▶ Description of the task
Every line from the top of the records through the one bearing "242x230 pixels." is to be reproduced exactly, and pictures are to be left out.

────────

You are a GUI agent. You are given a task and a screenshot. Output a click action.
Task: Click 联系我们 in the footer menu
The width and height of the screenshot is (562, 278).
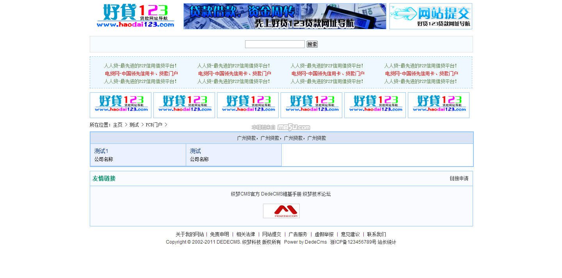coord(376,234)
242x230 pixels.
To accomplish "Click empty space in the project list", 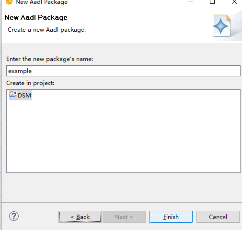I will 123,136.
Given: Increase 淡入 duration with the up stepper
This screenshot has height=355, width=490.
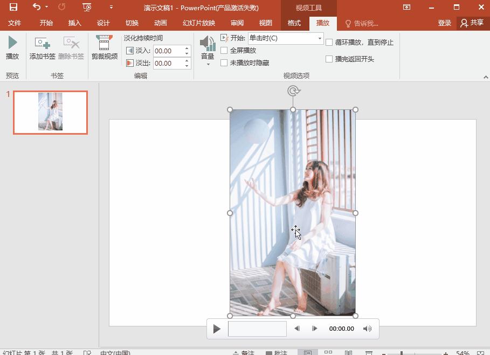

────────

▶ Written solution
You are a GUI agent. You are given a task and a screenshot. Output a click action.
Task: Click 联系我们 in the footer menu
The width and height of the screenshot is (562, 278).
coord(376,234)
242x230 pixels.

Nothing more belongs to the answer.